[EXERCISE PROMPT]
Take the line with "Where should I" as the first and the last line of the data as the end. Write out both and every line between exactly, except pictures.

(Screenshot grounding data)
::::::

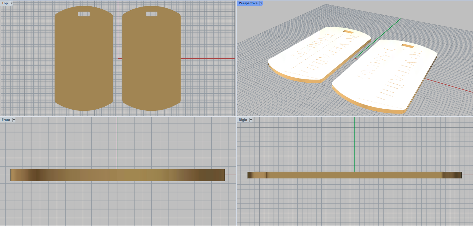Image resolution: width=473 pixels, height=228 pixels.
Task: Click the slot hole of right tag in Top view
Action: pyautogui.click(x=151, y=14)
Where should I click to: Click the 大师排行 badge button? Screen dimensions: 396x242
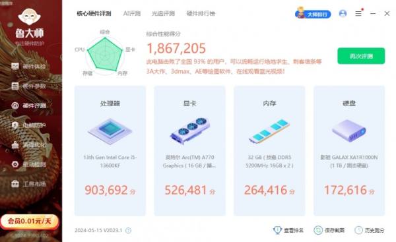click(x=313, y=14)
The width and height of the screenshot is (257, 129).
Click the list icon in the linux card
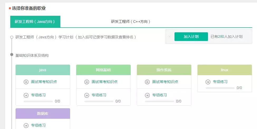208,82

::::::

[TASK OUTPUT]
Where should I click to: Click the 大师排行 badge button? Screen dimensions: 396x242
click(x=313, y=14)
The width and height of the screenshot is (257, 129).
Click the list icon in the linux card
208,82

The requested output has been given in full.